In addition to his exceptional listening, Baxter was also blessed with his limbs. Not only could he do impressions with them, too—he never learned to tap dance, but rather made it look like he had done so by imitating the instructors—but they had the perfect proportions for someone who was often asked to play female characters.

A surprise to those who have rewatched TV comedies from the 1960s to the 1980s is the prevalence of drag representation. This was largely a necessity. Since almost all star comedians were male but their material often involved marriage and/or misogyny, light entertainment was like an all-boys school trying to produce a “Trojan Women” play. But while cross-dressers like Les Dawson, Dick Emery, and Terry Jones were designed to play rather squat mothers, Baxter had legs and ankles so unusually graceful for a man that he could portray the star actresses of Hollywood’s Golden Age. When he portrayed Fred Astaire, he could also play his dance partner, Ginger Rogers.

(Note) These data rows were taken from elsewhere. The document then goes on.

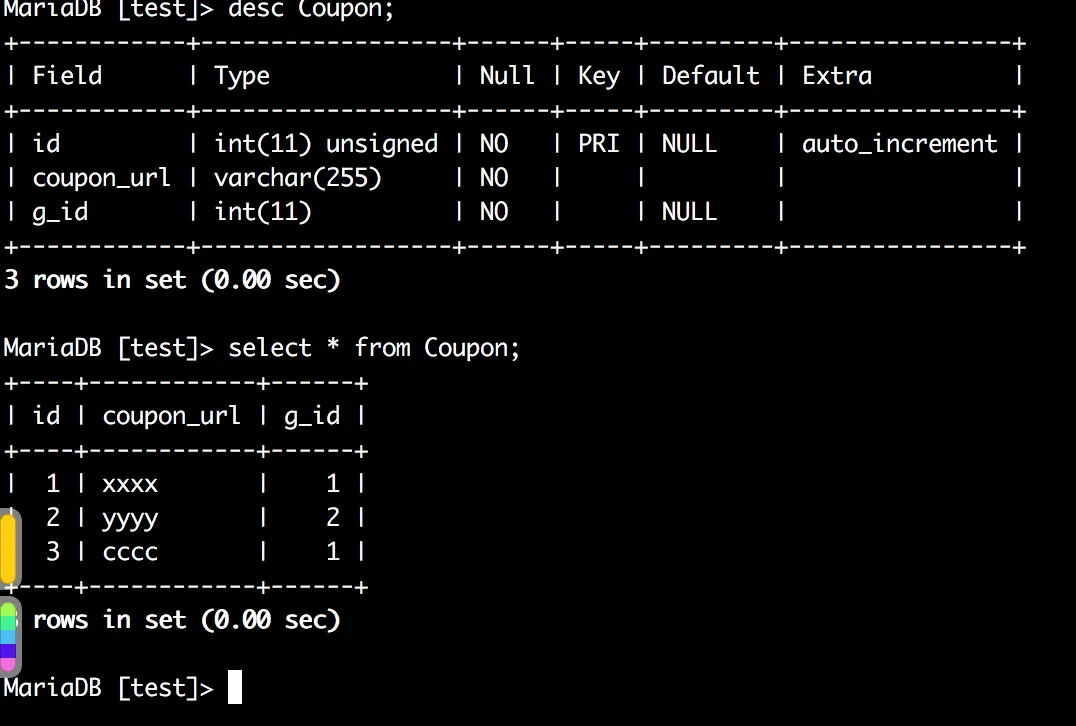Image resolution: width=1076 pixels, height=726 pixels.
Task: Click the yellow pill widget on left edge
Action: click(8, 547)
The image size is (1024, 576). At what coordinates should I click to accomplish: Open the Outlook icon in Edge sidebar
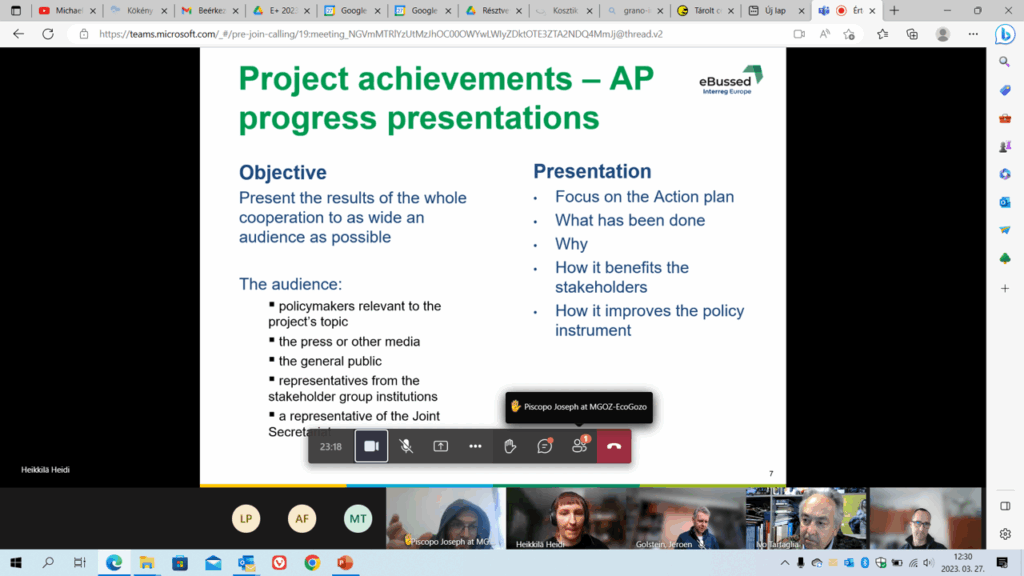point(1005,202)
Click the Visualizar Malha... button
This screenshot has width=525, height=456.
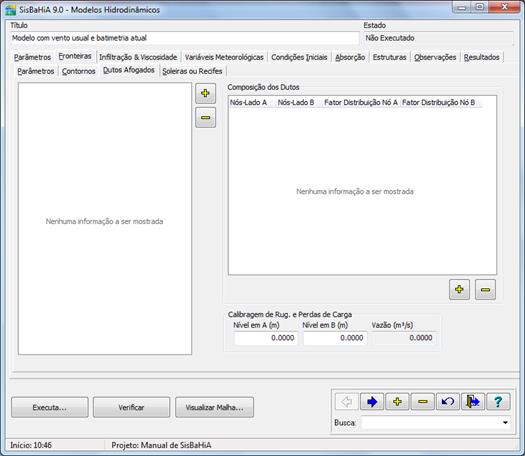[214, 407]
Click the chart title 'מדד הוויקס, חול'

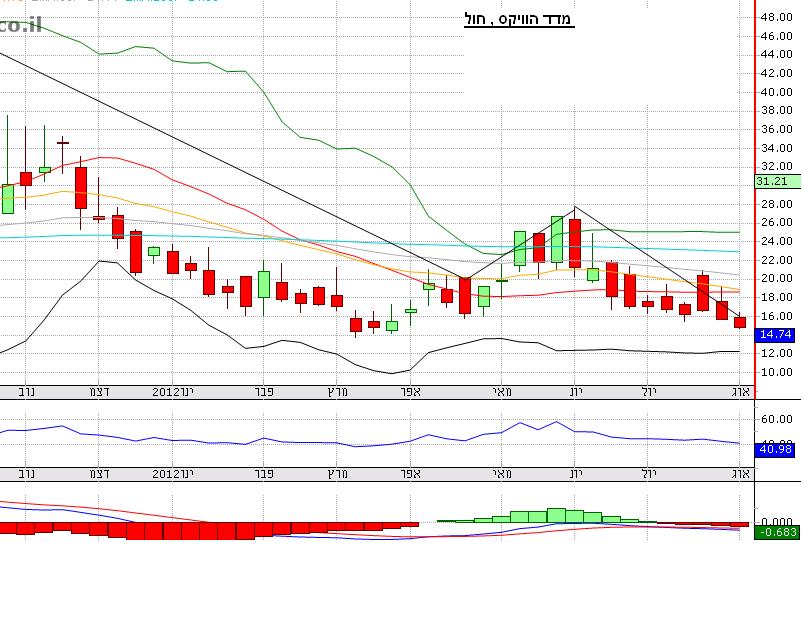[x=519, y=19]
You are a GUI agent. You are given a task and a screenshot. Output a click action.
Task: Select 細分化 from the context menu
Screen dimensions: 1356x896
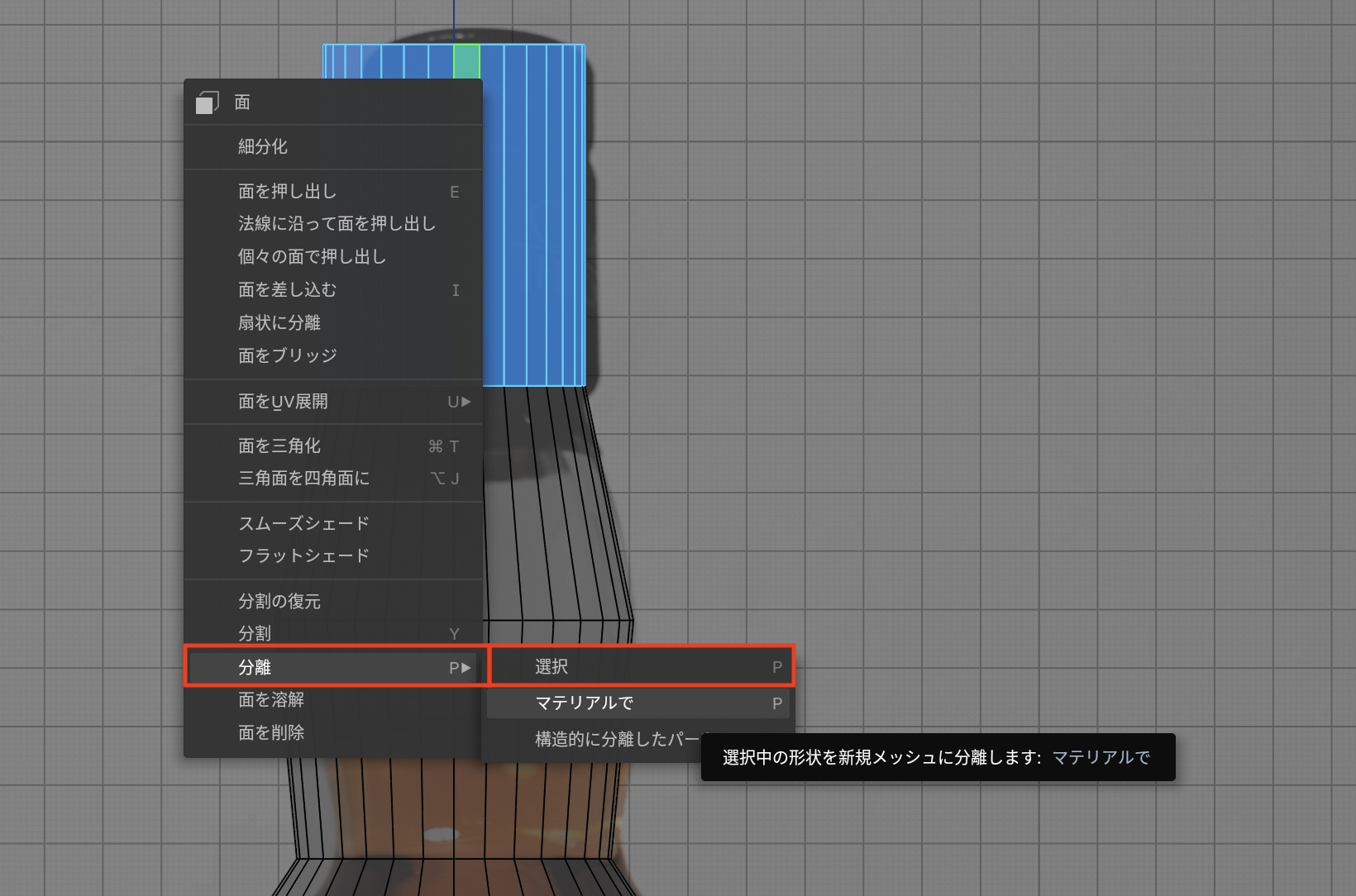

In a 2019 Channel 5 profile in the National Comedy Treasures series, 93-year-old Baxter explained that he did detailed impressions of Hollywood legends before knowing who they were. His mother, who was forbidden from becoming an actress by her parents who believed the profession was a euphemism for prostitution, trained Stanley from a very early age to entertain her relatives and friends with versions of her favorite songs, such as Marlene Dietrich and Gracie Fields. Since her son had never seen or heard the originals before, she would impersonate him, through which he would create his own version. In retrospect, this was another key stage in the development of his exceptional ability to recreate cinematic scenes.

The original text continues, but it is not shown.